As I'm writing these words and since the announcement of the Tribunal’s ruling, there are demos and blockades of streets in all major Polish cities. The atmosphere is angry, but jubilant at the same time. There’s techno music, dances, passers-by spontaneously joining, often families with small children. Dozens of thousands-strong marches are happening everywhere. There are spontaneous anti-Catholic church demos happening next to major churches, interrupting Sunday masses all over the country. The latter are especially powerful as blasphemous performances; for many the holy mass still holds a kind of magical power. To disrupt it is to fuck with the accepted order. The whole center of Warsaw and beyond was entirely paralysed on Monday. Because the ruling party fucked up so much with the COVID-19, they plan on turning the fancy National Stadium into a hospital in the next few days. Right-wing columnists joke already, that soon it will be full of women.
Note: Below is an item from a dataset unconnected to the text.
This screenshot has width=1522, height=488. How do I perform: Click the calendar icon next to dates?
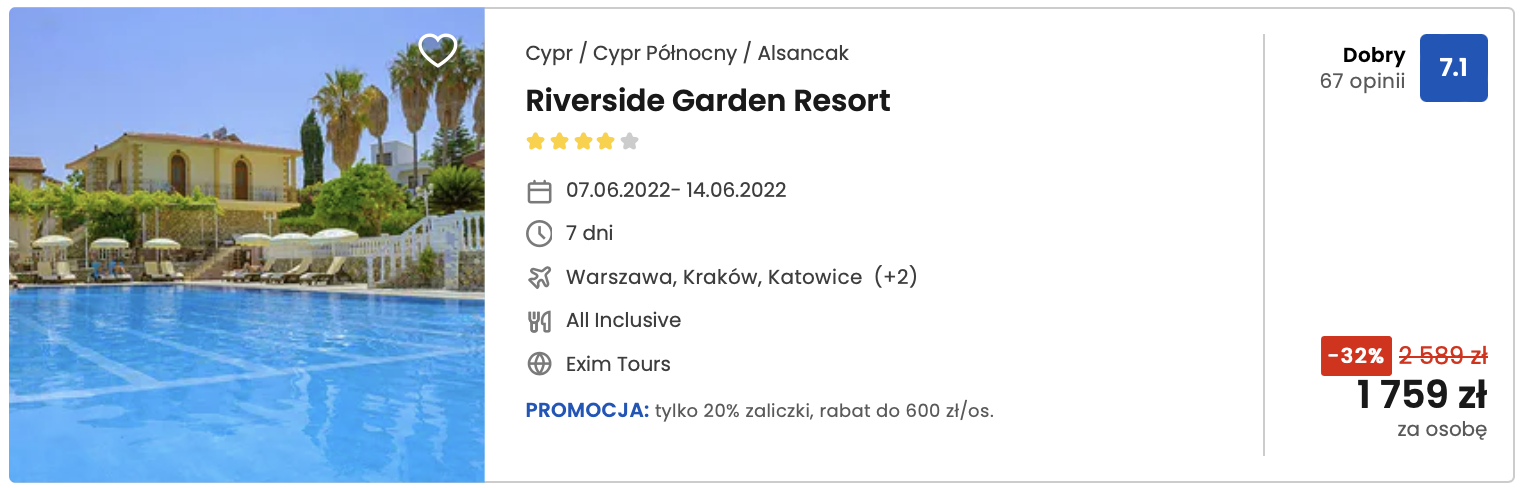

We have no time for these fuckers. Do I believe this is all happening? Not quite yet. Can we win? I’ve been considering having children several times in my life before, still knowing this is false consciousness speaking, this is my mother and father speaking, my aunts, my grandmothers. You’ll regret, they said, again and again. I religiously believed that for years. Part of me still does. But I don’t care anymore. I have decided not to have children in this country or possibly ever. At least not until they will make abortion on demand legal. In the 1970s French women, by the hand of Simone de Beauvoir in Manifesto of the 343, wrote: “I will have a child if I want one, and no moral pressure, institution or economic imperative will compel me to do so. This is my political power. As any kind of producer, I can, while waiting for improvement, put pressure on society through my production (child strike). I will have a child if I want one and if the society I will be bringing it into is suitable for me, if it will not make me a slave to that child, its nurse, its maid, its punchbag.” Yeah, eat that motherfuckers and get the fuck out.